定制REINFORCE智能体定义了以下其他智能体属性。

properties
    % Actor representation
    Actor
    
    % Agent options
    Options
    
    % Experience buffer
    ObservationBuffer
    ActionBuffer
    RewardBuffer
end

properties (Access = private)
    % Training utilities
    Counter
    NumObservation
    NumAction
end

构造函数

要创建自定义智能体，您必须定义一个构造函数。构造函数执行以下操作。

定义动作和观察规范。

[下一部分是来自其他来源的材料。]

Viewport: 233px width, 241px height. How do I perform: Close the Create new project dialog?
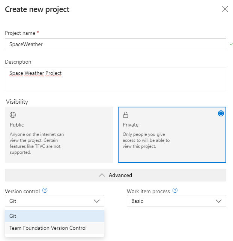pyautogui.click(x=225, y=9)
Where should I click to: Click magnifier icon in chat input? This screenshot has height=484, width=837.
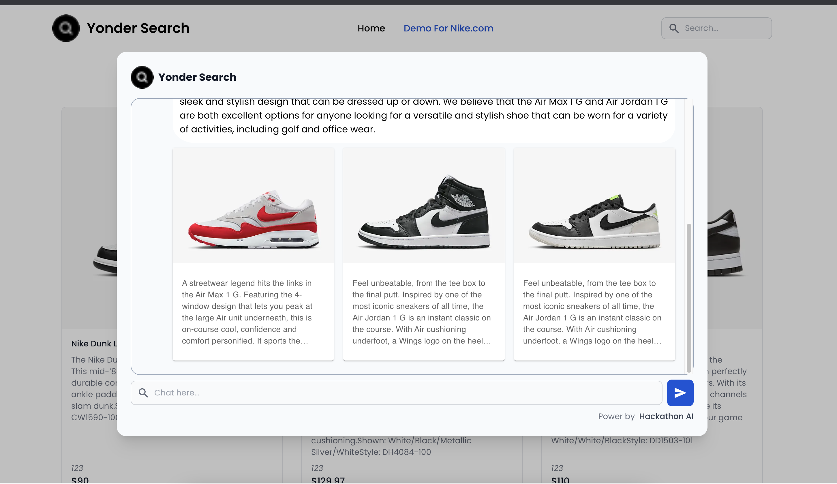click(143, 393)
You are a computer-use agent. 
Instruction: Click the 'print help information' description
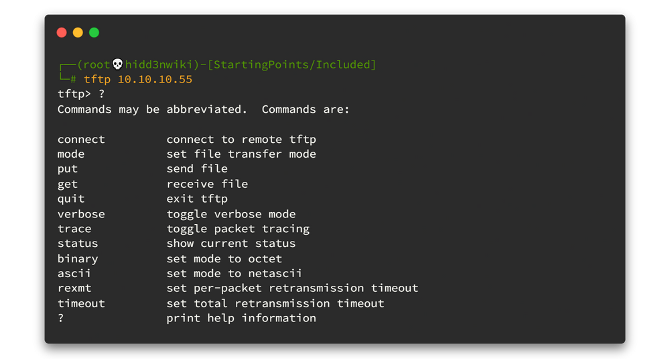pos(241,318)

有关创建这些规范的更多信息，请参见rlNumericSpec和rlFiniteSetSpec。
设置智能体属性。
调用基本抽象类的构造函数。
定义采样时间（在Simulink环境中进行训练所需）。

例如，CustomREINFORCEAgent构造函数根据输入行动者表示形式定义动作和观察空间。

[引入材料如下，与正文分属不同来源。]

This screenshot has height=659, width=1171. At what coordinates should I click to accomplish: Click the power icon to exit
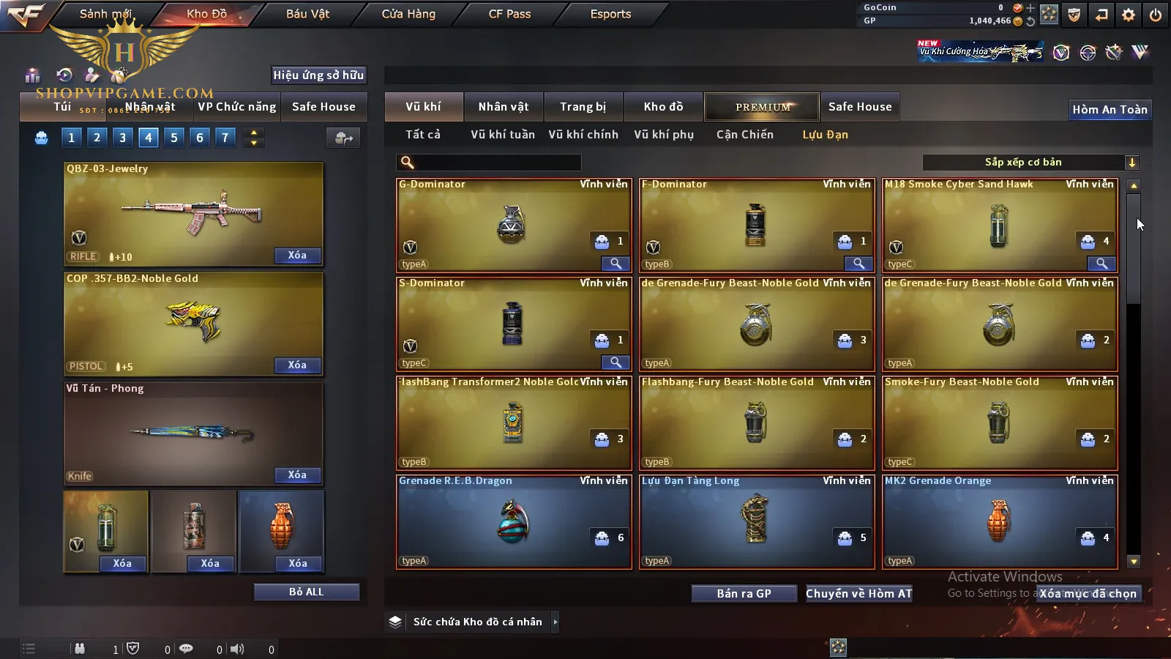[1155, 14]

function obj = CustomReinforceAgent(Actor,Options)
    %CUSTOMREINFORCEAGENT Construct custom agent
    %   AGENT = CUSTOMREINFORCEAGENT(ACTOR,OPTIONS) creates custom
    %   REINFORCE AGENT from rlStochasticActorRepresentation ACTOR
    %   and structure OPTIONS. OPTIONS has fields:
    %       - DiscountFactor
    %       - MaxStepsPerEpisode
    
    % (required) Call the abstract class constructor.
    obj = obj@rl.agent.CustomAgent();
    obj.ObservationInfo = Actor.ObservationInfo;
    obj.ActionInfo = Actor.ActionInfo;
    
    % (required for Simulink environment) Register sample time. 
    % For MATLAB environment, use -1.
    obj.SampleTime = -1;
    
    % (optional) Register actor and agent options.
    Actor = setLoss(Actor,@lossFunction);
    obj.Actor = Actor;
    obj.Options = Options;
    
    % (optional) Cache the number of observations and actions.
    obj.NumObservation = prod(obj.ObservationInfo.Dimension);
    obj.NumAction = prod(obj.ActionInfo.Dimension);
    
    % (optional) Initialize buffer and counter.
    reset(obj);
end

构造函数使用函数句柄将actor表示的损失函数设置为lossFunction，该函数在CustomREINFORCEAgent.m中作为局部函数实现。

function loss = lossFunction(policy,lossData)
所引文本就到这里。